Aidan O’Brien believes Investec Derby winner Anthony Van Dyck possesses the necessary tools to provide him with a record seventh victory in the Breeders’ Cup Turf at Santa Anita on Saturday.
It is 17 years since the Ballydoyle handler first landed the prize with that season’s Derby hero High Chaparral. The same horse dead-heated in 2003, and O’Brien has since added to his tally with St Nicholas Abbey (2011), Magician (2013), Found (2015) and Highland Reel (2016).
Following his Epsom triumph in early June, Anthony Van Dyck failed to reel in stablemate Sovereign when bidding to complete the Derby double at the Curragh and disappointed in the King George VI And Queen Elizabeth Stakes at Ascot.
However, his third-placed finish behind esteemed stablemate Magical in the Irish Champion Stakes was a definite step in the right direction and O’Brien is delighted with how his charge has acclimatised to his new surroundings.
He said: “I’m very happy with him and the way he has come over here. If you look at his record this year, he just had one little blip on bad ground in the King George, when I shouldn’t have run him.
“But he put in a great run, I thought, in the Irish Champion, and has been for a racecourse gallop at Dundalk since.
“I think the trip, ground and track are all good for him here at Santa Anita. The Turf was always a race that we thought would suit him as he likes nice ground, he has the pace for a mile and a quarter and he gets a mile and a half.
“He’s a lovely horse with a lovely mind and he’s a great mover.”
O’Brien has a second string to his bow in Mount Everest, while British hopes are carried by the Charlie Appleby-trained Old Persian.
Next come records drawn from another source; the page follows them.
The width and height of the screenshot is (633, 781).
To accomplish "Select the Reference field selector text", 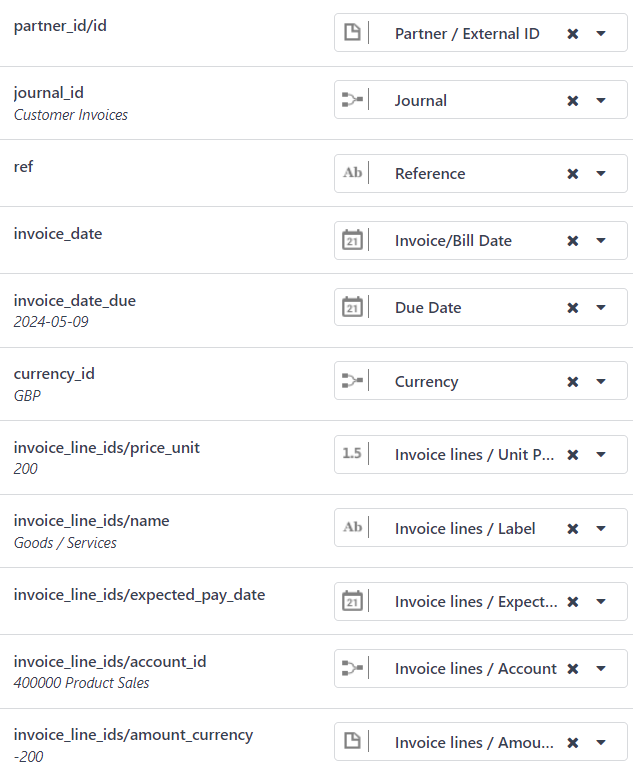I will pos(430,174).
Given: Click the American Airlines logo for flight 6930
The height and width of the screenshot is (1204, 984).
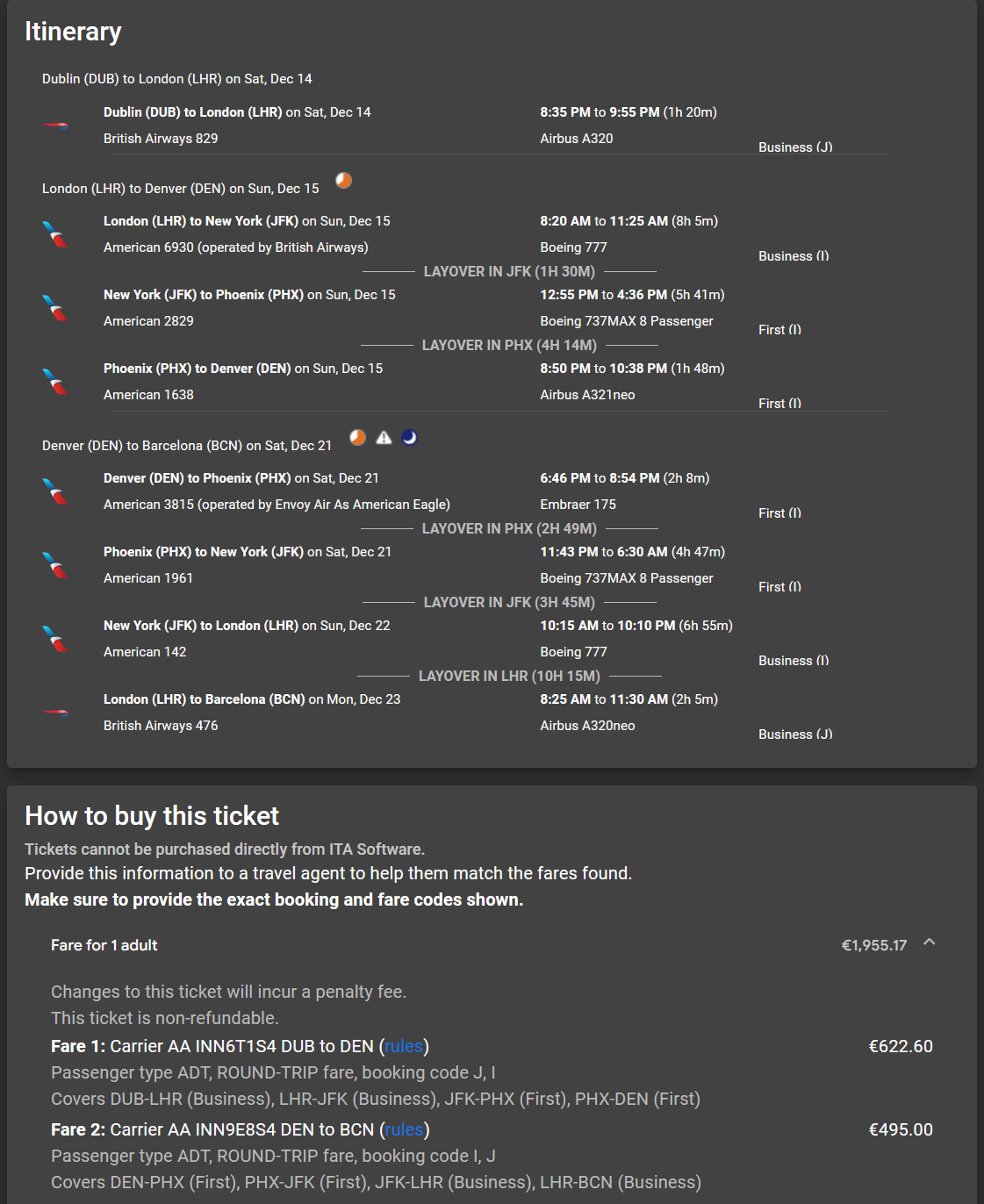Looking at the screenshot, I should coord(55,234).
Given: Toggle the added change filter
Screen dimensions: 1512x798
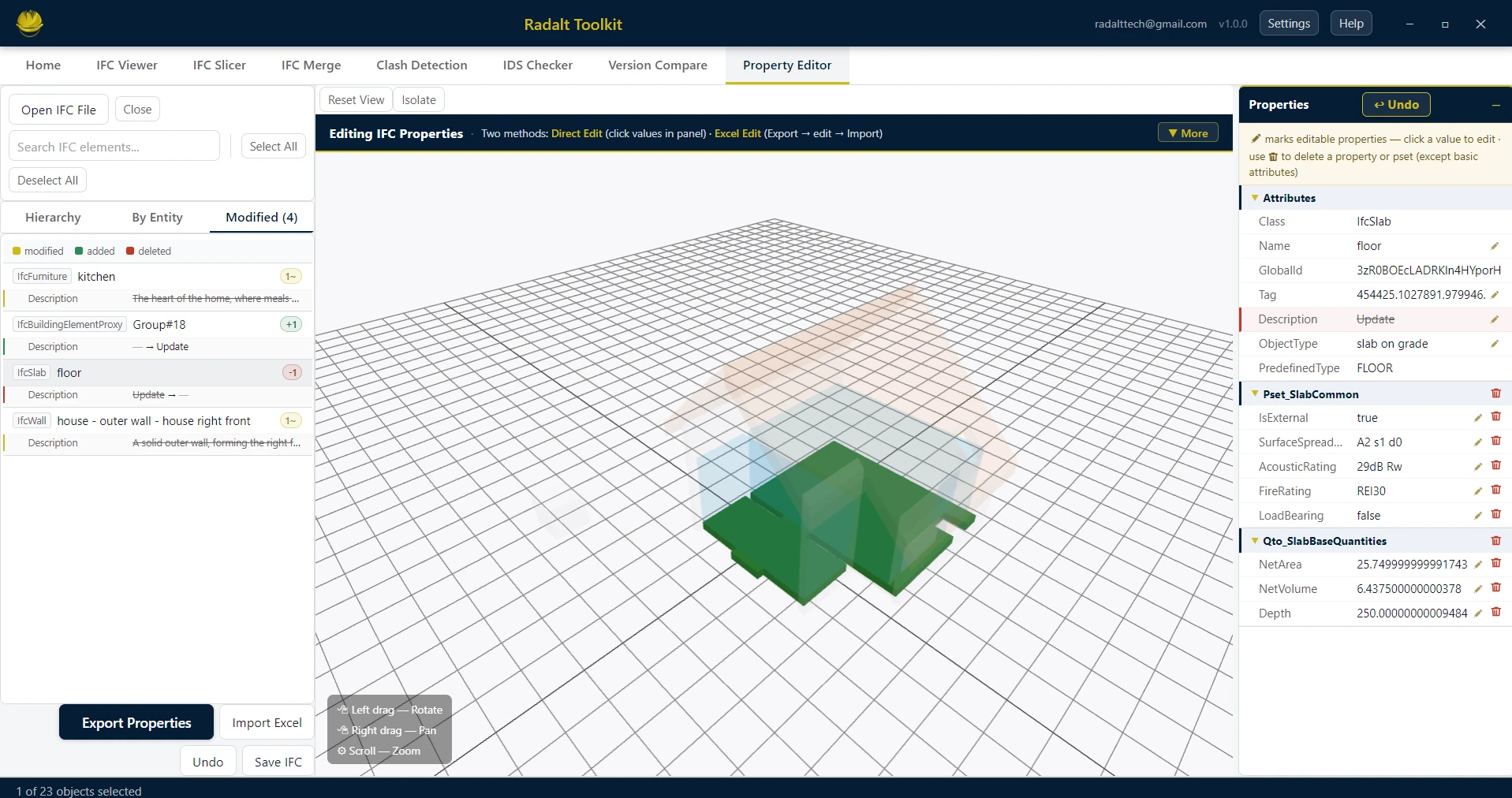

Winner of the Dubai Sheema Classic at Meydan in March, the four-year-old son of Dubawi has run only three times since — disappointing in the Coronation Cup at Epsom before finishing third in Germany and winning the Northern Dancer Stakes in Canada last month.
Appleby said: “It was always my plan to come straight here after Canada. He has a great spring in his step and is full of beans.
“He’s by Dubawi, and as we all know, he’s capable of anything. I respect the claims of Bricks And Mortar greatly, as well as Aidan O’Brien’s horse, but Old Persian certainly won’t look out of place in the field and I’m happy with gate 10.
“Obviously we have lost horses from the Turf that will make our task more straightforward, but I’m not counting my chickens as it’s always a very tough race to win.”
William Buick partners Old Persian and is similarly hopeful ahead of the Sky Sports Racing-televised feature.
“He couldn’t have done it any better at Woodbine. It wasn’t the toughest of Group Ones, but it gave him a lovely confidence boost,” said the jockey.
“He looks great, he’s been a model of consistency and has tactical speed over that trip, which will be a big help to him.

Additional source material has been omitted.